Gather every line of the material below that contains the word "screenshot", and reproduce each such line in full.

* [Records from a pointing dataset]:
--- START ---

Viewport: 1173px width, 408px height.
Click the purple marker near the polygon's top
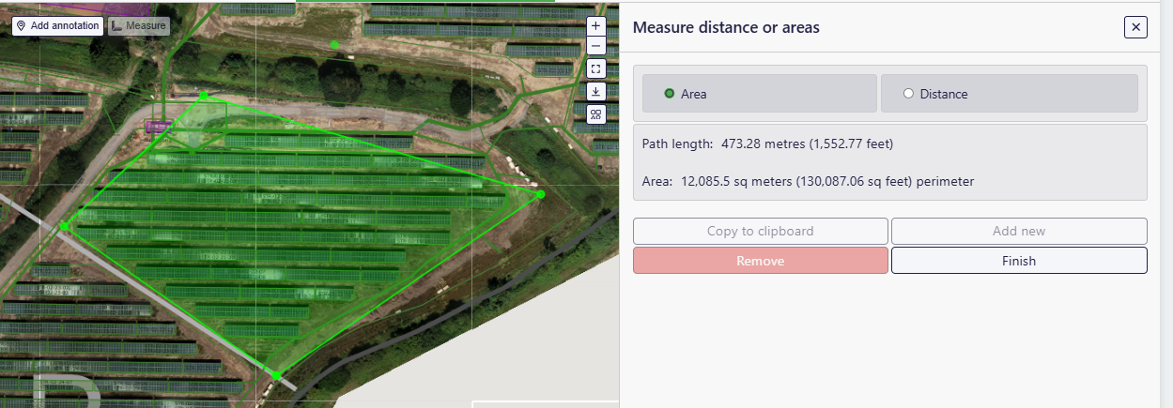click(157, 125)
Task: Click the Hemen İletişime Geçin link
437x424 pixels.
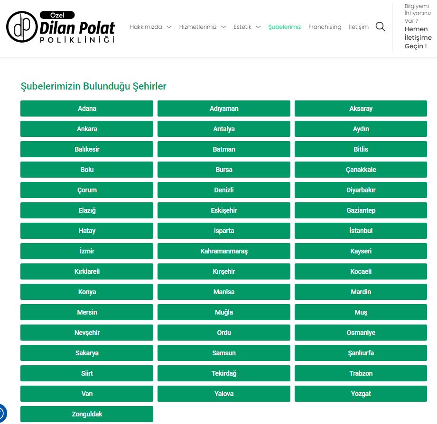Action: (418, 37)
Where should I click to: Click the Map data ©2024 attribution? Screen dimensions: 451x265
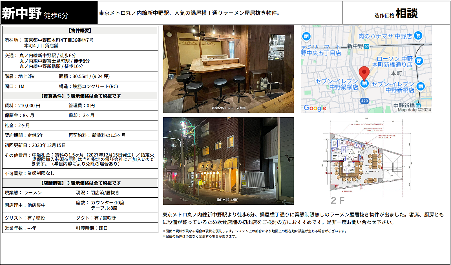click(414, 110)
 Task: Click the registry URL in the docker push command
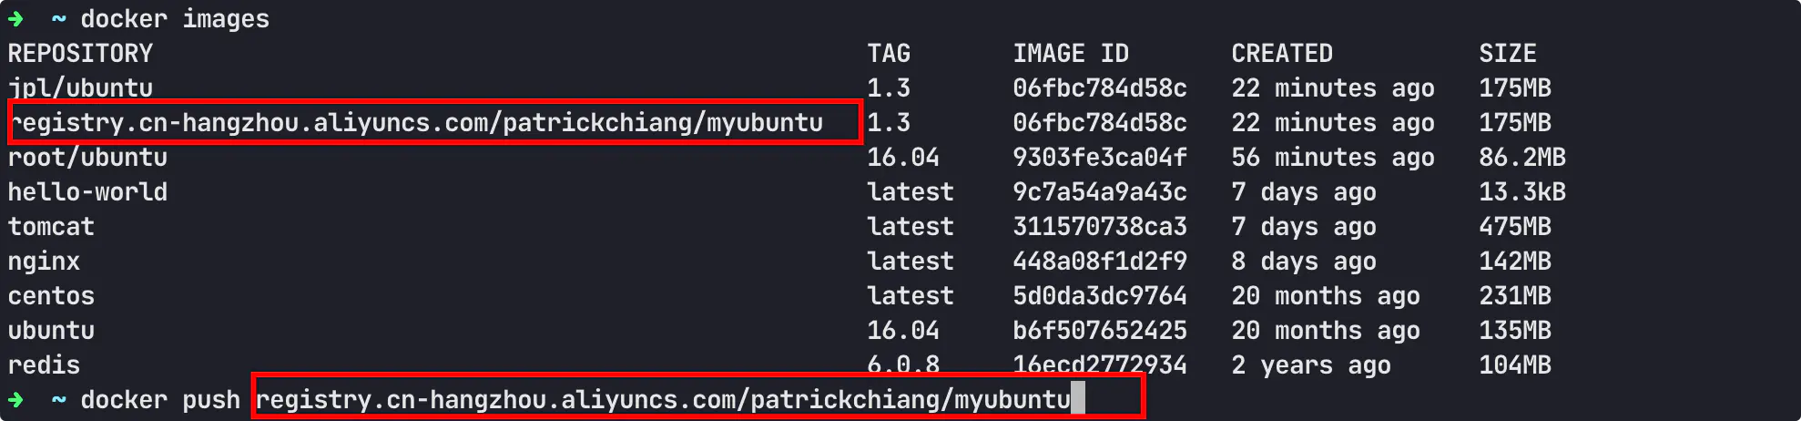[x=662, y=399]
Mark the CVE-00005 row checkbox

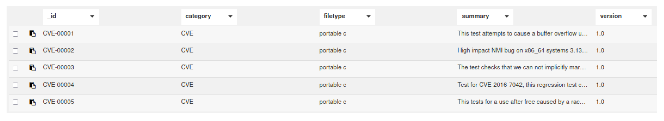click(15, 102)
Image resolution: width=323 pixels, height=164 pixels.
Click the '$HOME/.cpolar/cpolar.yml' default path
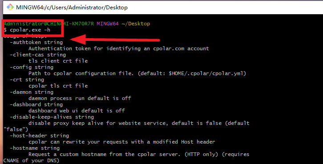point(206,73)
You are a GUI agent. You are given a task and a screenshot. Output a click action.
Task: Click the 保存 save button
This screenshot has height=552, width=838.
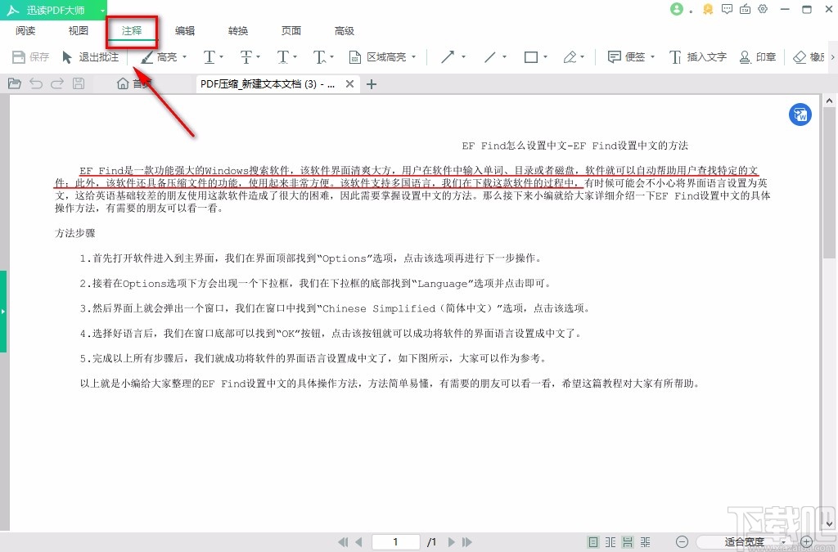[30, 56]

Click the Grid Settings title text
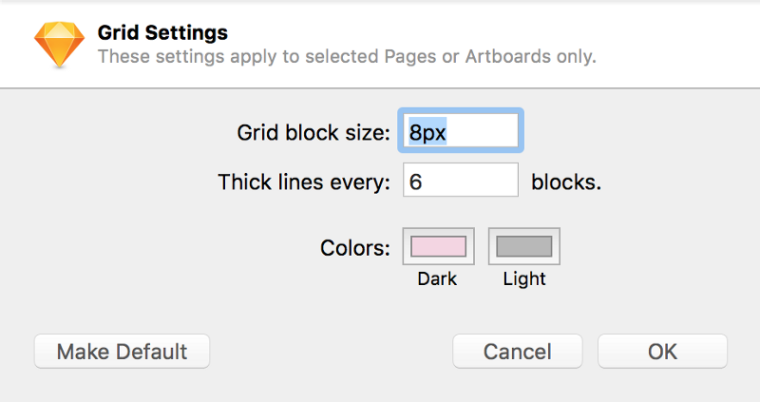coord(162,33)
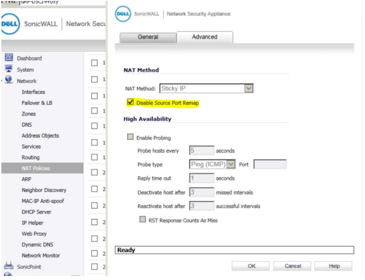The image size is (365, 280).
Task: Uncheck Disable Source Port Remap checkbox
Action: (130, 102)
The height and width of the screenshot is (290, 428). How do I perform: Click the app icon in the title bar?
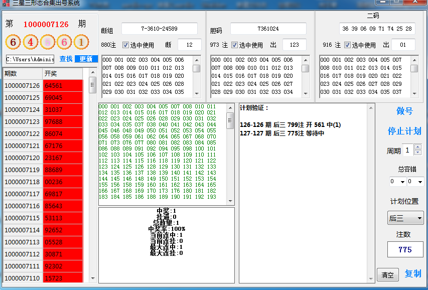(5, 3)
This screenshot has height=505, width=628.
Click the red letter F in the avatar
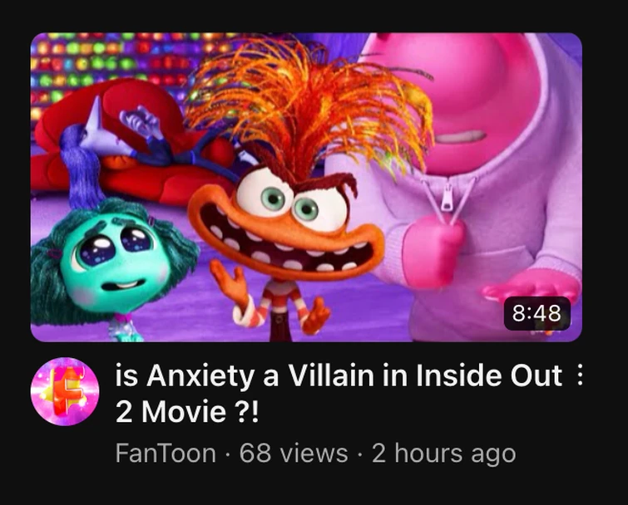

--- END ---

* [FINAL RESULT]:
You are a GUI agent. You are given a task and a screenshot. Output a click action.
This screenshot has height=552, width=838.
The height and width of the screenshot is (290, 428). How do I perform: Click the app icon in the title bar?
This screenshot has height=505, width=628.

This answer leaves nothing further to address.